The problem is, the company is small and they cant arrange a visa for me and therefore I am left on my own to arrange for a visa. I looked on the internet but could not find any relevant information. I hope I can find some helpful advices here.

Thanks.


----------



## Ad Rem (Apr 12, 2013)

zee728 said:


> HI there,
> 
> I am new to the forum and I really liked the posts here and people really seem pretty helpful out here.
> 
> ...


Easy. Marry some charming Filipina ...


----------



## zee728 (Apr 13, 2013)

Ad Rem said:


> Easy. Marry some charming Filipina ...


Thanks for the advice but unfortunately I am committed and that is not an option. I am looking for a serious advice.


----------



## Mug (Sep 28, 2012)

So what is your expertise?
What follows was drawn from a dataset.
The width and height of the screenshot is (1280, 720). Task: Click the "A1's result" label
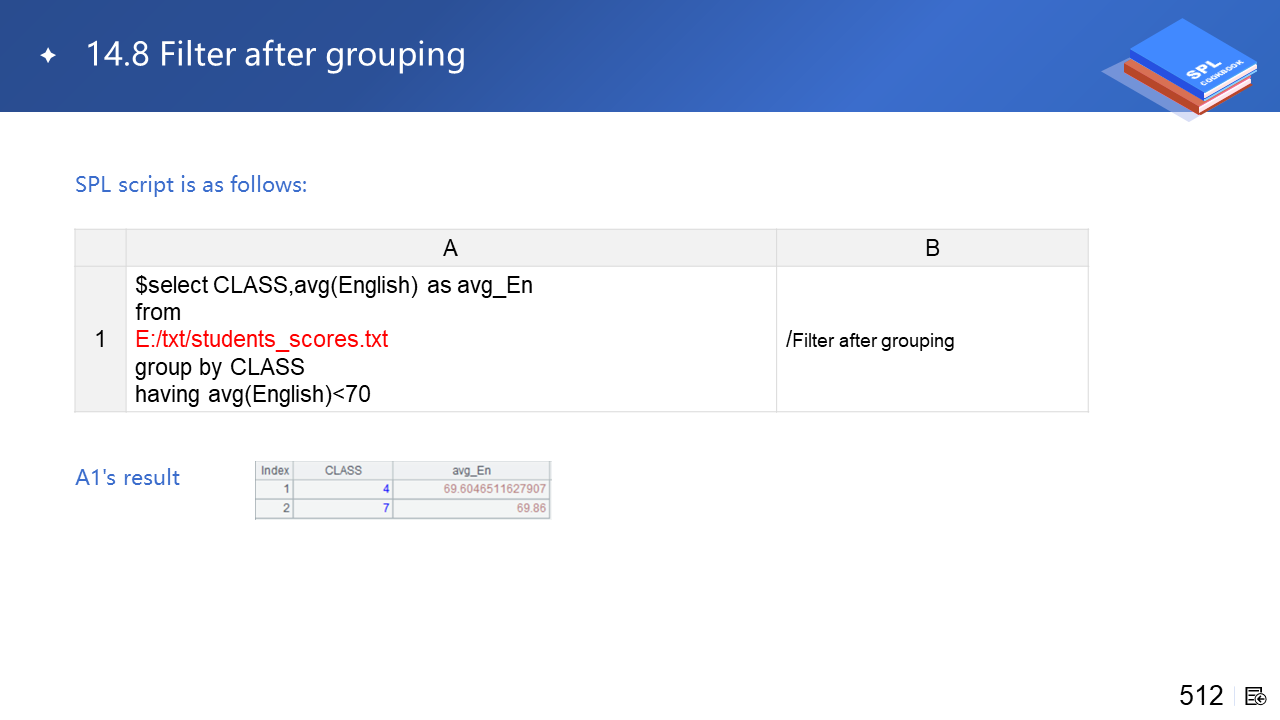127,477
Without a company-backed visa your chances are not good, especially if you bill yourself as a Muslim looking to blend in, not interested in the local females.


----------



## Asian Spirit (Mar 1, 2010)

*Welcome*



zee728 said:


> HI there,
> 
> I am new to the forum and I really liked the posts here and people really seem pretty helpful out here.
> 
> ...


Hi Zee and welcome,

Staying here in the Philippines, you are given a free 21 day stay when you arrive. It can be renewed for up to two years every two months. Unless your employer gets a working permit/visa for you, you have to leave at the end of two years and return even the next day and start the process over again. Problem is, if you work here without a work permit (that your company is supposed to provide) you can end up being arrested and deported. 
For the most part, the Philippines does not pay well in most jobs. The majority of Filipinos try to leave here due to the low wages.
This is a good country for foreigners to retire in but overall not for working.
Hope that helps and that your job works out for you:fingerscrossed:.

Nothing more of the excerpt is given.